MLE estimation for two parameter pareto (With slightly different PDF)

871 Views Asked by At

The PDF is given as $f(X=x) = \frac{\alpha \lambda^\alpha}{(\lambda + x)^{\alpha + 1}} \forall_x > 0, \alpha > 0, \lambda >0$

I found the log-likelihood to be:

$ln(L(\alpha,\lambda)) = n \cdot ln(\alpha) + \alpha \cdot n \cdot ln(\lambda) - (\alpha + 1) \cdot \displaystyle\sum_{i=1}^{n}ln(\lambda+x_i)$

Solving for lambda is not possible, and for alpha I get

$\hat \alpha = \frac{n}{\displaystyle\sum_{i=1}^{n}ln(\lambda+x_i) - n \cdot ln(\lambda)}$

How can I find the MLE for $\lambda$ and $\alpha$ from here?

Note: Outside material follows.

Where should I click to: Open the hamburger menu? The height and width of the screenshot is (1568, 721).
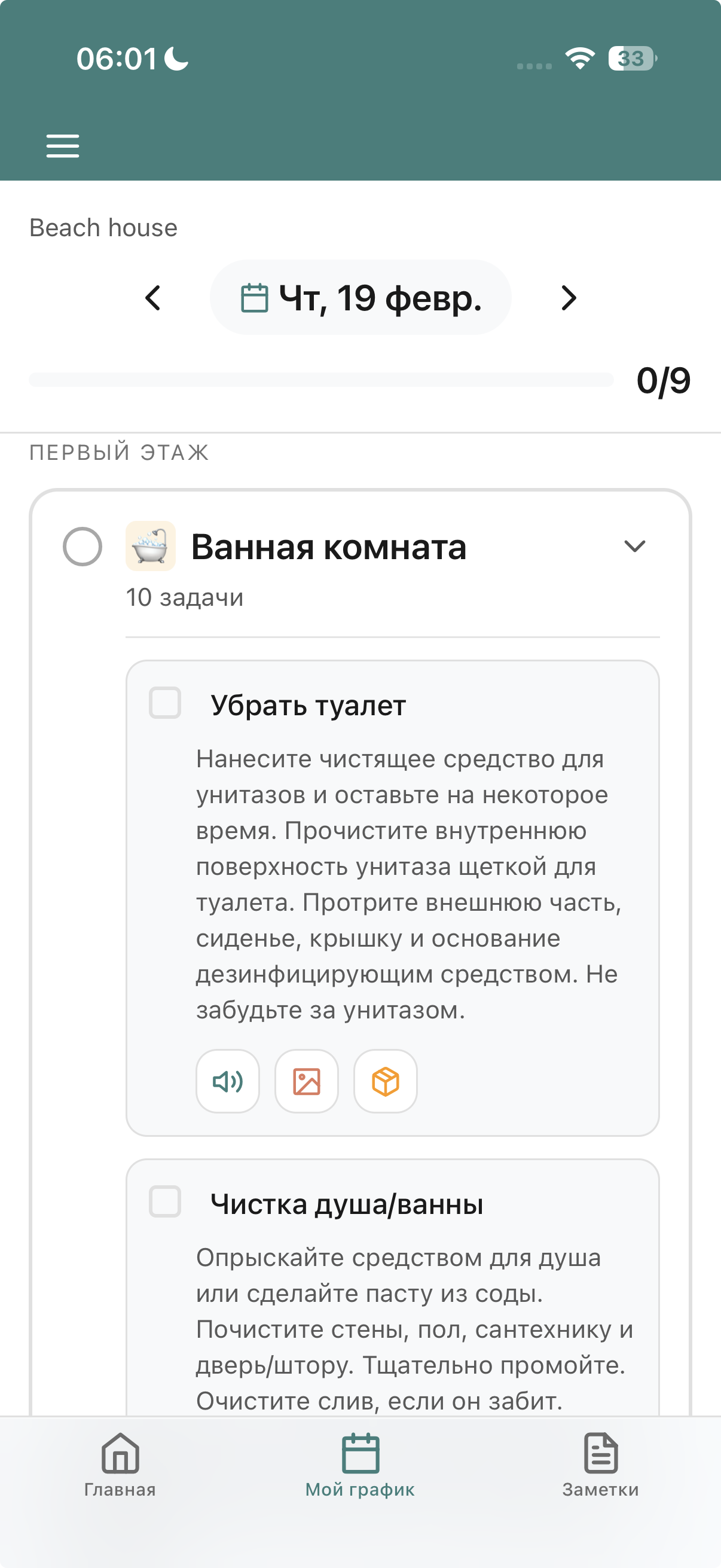pyautogui.click(x=63, y=146)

We are allowed to use R to calculate should loops be needed. We are given a dataset of 30 values from the pareto.

1

There are 1 best solutions below

0
On

To make the notation simpler, let us rewrite $$\log\left(L(\alpha,\lambda)\right) = n \, \log(\alpha) + \alpha \, n \, \log(\lambda) - (\alpha + 1) \, \displaystyle\sum_{i=1}^{n}\log(\lambda+x_i)$$ as $$\log\left(L(\alpha,\lambda)\right) = n \, \log(\alpha) + \alpha \, n \, \log(\lambda) - (\alpha + 1) \,S(\lambda)$$

Taking the derivative with respect to $\alpha$ , you properly showed that $$\alpha=\frac{n}{S(\lambda )-n \log (\lambda )}$$ So, consider that $\alpha=\alpha(\lambda )$

Now, cancel the derivative with respect to $\lambda$ to get $$n\frac{\alpha(\lambda ) }{\lambda }=(\alpha(\lambda ) +1)\, S'(\lambda )$$ which is "just" a nonlinear equation in $\lambda$ to solve.

Provided a "reasonable" starting guess of the solution, Newton method (even using numerical derivatives) would do the job.